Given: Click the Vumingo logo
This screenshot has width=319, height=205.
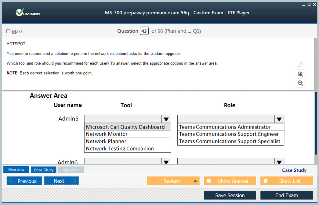Looking at the screenshot, I should (x=28, y=13).
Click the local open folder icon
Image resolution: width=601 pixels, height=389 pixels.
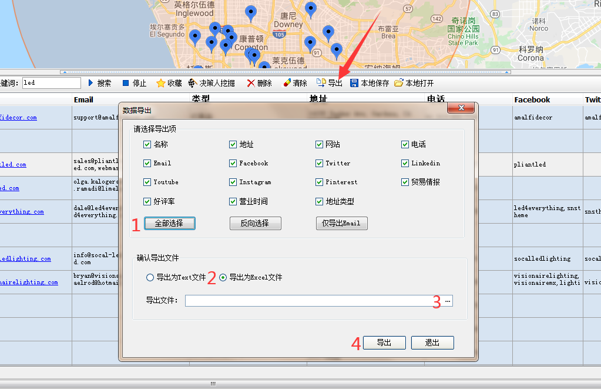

TASK INSTRUCTIONS: Every entry should be returned exactly as written, minus the pictures.

SOLUTION TO THE PROBLEM:
Given: Click the Vumingo logo
This screenshot has width=319, height=205.
Looking at the screenshot, I should (x=28, y=13).
Click the local open folder icon
Image resolution: width=601 pixels, height=389 pixels.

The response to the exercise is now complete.